:: What the exercise asks ::
Using the material that follows, output exactly the lines from the one containing "Given: Enable 使用 Q&A 分段 checkbox" through the one containing "Image resolution: width=1421", with both ends kept.

:: Recorded information ::
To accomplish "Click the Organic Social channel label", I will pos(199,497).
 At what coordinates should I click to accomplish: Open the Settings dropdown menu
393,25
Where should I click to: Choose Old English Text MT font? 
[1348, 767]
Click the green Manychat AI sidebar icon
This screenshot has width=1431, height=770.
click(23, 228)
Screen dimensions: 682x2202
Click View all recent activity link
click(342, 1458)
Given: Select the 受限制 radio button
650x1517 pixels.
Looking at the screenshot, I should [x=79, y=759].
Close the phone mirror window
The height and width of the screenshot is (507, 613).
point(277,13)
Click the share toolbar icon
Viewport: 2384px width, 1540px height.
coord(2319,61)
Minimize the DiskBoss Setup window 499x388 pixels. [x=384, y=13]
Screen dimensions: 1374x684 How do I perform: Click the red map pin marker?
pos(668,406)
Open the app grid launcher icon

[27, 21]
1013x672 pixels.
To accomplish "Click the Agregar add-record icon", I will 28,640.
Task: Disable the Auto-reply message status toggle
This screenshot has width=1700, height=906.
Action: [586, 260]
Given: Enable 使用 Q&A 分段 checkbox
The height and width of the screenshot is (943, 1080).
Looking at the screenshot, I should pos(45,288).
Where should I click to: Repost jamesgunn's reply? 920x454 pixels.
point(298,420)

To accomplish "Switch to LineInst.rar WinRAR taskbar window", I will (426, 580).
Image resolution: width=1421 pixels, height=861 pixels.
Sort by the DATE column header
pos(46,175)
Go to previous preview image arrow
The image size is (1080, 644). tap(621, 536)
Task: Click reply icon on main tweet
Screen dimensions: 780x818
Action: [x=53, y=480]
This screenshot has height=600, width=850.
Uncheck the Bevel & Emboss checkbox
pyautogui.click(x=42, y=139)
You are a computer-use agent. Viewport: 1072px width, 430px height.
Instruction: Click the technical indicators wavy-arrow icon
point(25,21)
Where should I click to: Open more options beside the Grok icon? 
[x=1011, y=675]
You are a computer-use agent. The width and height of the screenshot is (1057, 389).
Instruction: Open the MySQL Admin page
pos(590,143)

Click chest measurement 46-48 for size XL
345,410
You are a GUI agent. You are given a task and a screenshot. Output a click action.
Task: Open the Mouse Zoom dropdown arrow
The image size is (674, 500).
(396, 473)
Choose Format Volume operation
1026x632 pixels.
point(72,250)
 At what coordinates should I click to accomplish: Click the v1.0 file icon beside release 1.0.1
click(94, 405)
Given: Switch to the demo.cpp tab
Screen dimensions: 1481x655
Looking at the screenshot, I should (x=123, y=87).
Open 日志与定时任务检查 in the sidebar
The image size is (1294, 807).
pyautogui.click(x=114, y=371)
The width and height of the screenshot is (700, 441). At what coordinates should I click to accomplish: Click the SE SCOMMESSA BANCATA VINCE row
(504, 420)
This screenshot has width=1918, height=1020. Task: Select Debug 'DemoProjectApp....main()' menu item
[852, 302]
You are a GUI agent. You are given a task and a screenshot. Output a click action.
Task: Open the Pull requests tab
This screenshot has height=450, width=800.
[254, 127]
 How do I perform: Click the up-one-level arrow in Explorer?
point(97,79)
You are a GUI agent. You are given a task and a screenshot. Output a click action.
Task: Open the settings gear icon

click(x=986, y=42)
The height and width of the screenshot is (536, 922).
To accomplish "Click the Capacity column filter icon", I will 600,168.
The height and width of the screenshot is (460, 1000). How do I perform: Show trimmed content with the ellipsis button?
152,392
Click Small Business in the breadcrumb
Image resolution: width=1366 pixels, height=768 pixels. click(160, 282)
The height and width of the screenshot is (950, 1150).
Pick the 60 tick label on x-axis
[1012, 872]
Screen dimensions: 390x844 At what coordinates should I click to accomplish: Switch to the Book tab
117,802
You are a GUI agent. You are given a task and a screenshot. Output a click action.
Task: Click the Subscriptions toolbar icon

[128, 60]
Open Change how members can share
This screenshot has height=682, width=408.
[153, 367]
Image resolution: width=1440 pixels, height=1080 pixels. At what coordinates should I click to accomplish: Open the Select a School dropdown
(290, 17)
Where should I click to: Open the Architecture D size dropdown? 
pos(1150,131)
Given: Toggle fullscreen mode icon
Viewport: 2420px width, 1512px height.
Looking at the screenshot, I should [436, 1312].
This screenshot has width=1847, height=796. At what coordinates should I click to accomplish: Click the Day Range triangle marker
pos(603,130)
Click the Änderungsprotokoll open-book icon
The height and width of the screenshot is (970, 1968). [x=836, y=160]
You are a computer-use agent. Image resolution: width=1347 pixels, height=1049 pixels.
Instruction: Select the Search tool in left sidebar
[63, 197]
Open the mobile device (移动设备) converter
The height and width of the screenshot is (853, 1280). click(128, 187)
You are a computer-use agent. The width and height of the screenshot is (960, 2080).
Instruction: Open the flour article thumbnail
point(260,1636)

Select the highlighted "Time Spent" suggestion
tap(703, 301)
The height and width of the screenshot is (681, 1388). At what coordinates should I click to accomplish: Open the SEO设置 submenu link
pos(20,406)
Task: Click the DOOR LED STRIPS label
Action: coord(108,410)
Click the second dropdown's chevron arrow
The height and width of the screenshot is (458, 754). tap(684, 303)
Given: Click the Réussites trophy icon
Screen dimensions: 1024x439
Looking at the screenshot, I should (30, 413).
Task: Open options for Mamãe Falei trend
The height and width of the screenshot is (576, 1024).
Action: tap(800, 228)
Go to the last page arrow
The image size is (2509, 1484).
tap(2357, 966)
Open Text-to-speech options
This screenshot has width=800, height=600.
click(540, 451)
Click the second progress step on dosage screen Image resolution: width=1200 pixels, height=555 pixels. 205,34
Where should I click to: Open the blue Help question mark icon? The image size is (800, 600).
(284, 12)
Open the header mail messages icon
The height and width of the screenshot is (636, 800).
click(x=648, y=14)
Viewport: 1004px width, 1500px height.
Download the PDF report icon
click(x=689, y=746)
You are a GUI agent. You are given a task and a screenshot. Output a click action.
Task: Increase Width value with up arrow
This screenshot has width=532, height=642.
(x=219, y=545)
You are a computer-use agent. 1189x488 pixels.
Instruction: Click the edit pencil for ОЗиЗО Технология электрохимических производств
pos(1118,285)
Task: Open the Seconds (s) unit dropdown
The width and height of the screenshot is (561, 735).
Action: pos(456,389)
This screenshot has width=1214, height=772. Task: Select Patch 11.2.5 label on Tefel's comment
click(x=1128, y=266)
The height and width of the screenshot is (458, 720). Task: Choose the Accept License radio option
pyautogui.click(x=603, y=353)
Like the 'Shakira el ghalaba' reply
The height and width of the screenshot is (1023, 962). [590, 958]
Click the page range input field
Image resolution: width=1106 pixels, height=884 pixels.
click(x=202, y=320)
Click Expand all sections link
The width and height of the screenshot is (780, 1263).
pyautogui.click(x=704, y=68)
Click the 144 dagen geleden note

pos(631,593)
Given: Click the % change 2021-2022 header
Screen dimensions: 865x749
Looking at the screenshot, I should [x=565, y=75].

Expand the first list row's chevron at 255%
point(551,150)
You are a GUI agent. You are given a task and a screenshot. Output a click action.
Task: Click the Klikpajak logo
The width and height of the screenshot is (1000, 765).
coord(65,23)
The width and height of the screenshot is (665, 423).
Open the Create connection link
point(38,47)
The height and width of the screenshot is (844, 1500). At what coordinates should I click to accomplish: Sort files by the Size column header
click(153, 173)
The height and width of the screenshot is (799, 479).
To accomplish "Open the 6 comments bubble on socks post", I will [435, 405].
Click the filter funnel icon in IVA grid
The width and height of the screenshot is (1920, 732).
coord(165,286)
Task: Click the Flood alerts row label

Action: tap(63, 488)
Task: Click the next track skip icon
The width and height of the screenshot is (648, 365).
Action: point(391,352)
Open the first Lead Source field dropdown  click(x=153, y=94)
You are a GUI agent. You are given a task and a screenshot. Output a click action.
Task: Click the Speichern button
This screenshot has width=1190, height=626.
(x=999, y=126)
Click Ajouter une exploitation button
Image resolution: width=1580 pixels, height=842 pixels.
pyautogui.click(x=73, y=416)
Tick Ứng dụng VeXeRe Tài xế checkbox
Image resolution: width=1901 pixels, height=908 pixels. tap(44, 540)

:: Solution below ::
Given: Enable 使用 Q&A 分段 checkbox
The height and width of the screenshot is (943, 1080).
Looking at the screenshot, I should pos(45,288).
Where should I click to: Repost jamesgunn's reply? 920x454 pixels.
point(298,420)

To accomplish "Switch to LineInst.rar WinRAR taskbar window", I will (426, 580).
Image resolution: width=1421 pixels, height=861 pixels.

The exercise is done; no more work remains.